Have you had any insurance-related internships? If so, how was your experience?
Last summer, I worked for the Society of Actuaries. Their headquarters is located just outside of Chicago, and being from Wisconsin, I was able to live at home and do a bit of a long commute every day, but it was well worth it. I worked in the research department there, so while I wasn’t working specifically as an actuary, I was working in the same department as a lot of actuaries and getting exposure to things I might be dealing with in the future. The biggest takeaway from that internship was honestly my Excel skills. I worked with Excel every single day, and now I’m kind of a whiz at it!
What are your future aspirations or career plans?
This summer, I’m working for Penn Mutual, so I’ll get some exposure to life insurance. Right now, life insurance is the field I’m most interested in. I like the strong probability with it, rather than the financial aspect. I’m interested to see how that goes. It’s a ten-week internship, and I’m very much looking forward to that and making new connections with the people at Penn Mutual.
Right now, I believe that my heart is set on life insurance, but that could change. I’m really hoping to find that insurance company that feels like home where I’m working. I want to enjoy what I’m doing every day and be happy at the place I’m working. That’s my goal—to find that place. That might not happen right away after graduation, but hopefully it does.
I am also looking to continue my actuarial exams, of course.
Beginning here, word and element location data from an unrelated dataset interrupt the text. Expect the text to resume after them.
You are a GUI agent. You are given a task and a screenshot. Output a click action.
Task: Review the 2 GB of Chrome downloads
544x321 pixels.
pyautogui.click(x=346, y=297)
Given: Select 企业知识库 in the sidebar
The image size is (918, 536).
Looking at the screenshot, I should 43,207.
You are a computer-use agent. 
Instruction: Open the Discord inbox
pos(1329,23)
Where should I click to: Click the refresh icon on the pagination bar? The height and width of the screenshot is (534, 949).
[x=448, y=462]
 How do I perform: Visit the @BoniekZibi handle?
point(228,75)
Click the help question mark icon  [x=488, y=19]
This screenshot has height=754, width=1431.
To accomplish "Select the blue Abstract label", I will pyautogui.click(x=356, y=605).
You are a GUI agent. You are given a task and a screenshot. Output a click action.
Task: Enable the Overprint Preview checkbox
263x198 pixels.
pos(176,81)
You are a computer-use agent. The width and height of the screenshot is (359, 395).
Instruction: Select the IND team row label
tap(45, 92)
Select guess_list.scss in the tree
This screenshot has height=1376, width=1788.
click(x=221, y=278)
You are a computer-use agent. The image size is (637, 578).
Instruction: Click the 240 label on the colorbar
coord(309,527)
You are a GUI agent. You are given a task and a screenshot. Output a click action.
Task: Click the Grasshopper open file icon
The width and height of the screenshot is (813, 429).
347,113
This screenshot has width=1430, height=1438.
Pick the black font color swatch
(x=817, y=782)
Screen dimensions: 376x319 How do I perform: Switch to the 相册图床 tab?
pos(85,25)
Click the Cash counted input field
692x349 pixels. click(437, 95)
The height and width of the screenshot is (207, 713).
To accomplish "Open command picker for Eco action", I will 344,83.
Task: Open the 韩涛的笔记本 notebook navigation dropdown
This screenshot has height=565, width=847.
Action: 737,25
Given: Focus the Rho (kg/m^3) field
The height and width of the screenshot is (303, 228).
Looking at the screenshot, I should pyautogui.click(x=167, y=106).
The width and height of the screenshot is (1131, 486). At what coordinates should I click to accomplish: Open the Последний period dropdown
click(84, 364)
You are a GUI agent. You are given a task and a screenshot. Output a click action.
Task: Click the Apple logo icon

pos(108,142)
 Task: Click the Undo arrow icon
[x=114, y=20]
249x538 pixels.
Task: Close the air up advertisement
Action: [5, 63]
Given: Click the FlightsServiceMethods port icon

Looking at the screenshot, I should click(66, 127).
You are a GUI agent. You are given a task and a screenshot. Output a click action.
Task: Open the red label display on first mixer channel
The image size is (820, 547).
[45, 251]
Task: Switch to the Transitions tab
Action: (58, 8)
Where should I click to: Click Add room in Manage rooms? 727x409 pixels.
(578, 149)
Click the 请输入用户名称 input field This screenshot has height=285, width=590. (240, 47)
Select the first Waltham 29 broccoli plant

Currently, I’ve passed Exam FM and Exam P, and I’m on track to prepare for the next two exams during my senior year, hopefully completing them by the end of summer 2020. Down the line, I’m looking to obtain my associate with the Society of Actuaries and eventually the fellowship.
Ultimately, my very long-term goal, is that I actually want to come back and be a college professor. I’m looking to work as an actuary, of course, and I want to spend my time doing that. But the connections I’ve made with the faculty at Arcadia have really inspired me with their care and attention to students. So I hope one day, I can follow in their footsteps.
What advice would you give someone interested in the insurance field?
Definitely do your research on the field. I did my research and picked my major accordingly, and it really benefited me. But the biggest thing for someone who is genuinely considering this is, again, those actuarial exams. They’re constantly changing the curriculum that they cover, but the core knowledge is always the same. But those exams really are very difficult. They’re meant to be difficult. Not everyone’s supposed to pass them. But if it’s the right field for you, you’ll know it because you’ll be able to conquer them. So definitely do your research and see if it’s the right field for you.
Do you have any favorite books, websites, or media that you would recommend for someone interested in insurance?
When I was doing my research to pick my major, I went on the Be An Actuary website. It has a lot of information about the field in general and what it means to be an actuary in different industries. And, of course, the Society of Actuaries has a plethora of resources for students to use. They also publish The Actuary Magazine, which covers very interesting topics in the insurance industry, so you can really find whatever piques your interest.